[Stored data entries]
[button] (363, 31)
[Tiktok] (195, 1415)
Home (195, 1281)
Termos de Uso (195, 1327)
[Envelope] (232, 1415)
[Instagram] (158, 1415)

What to do = Restate all entries above verbatim.

Result of the task =
[button] (363, 31)
[Tiktok] (195, 1415)
Home (195, 1281)
Termos de Uso (195, 1327)
[Envelope] (232, 1415)
[Instagram] (158, 1415)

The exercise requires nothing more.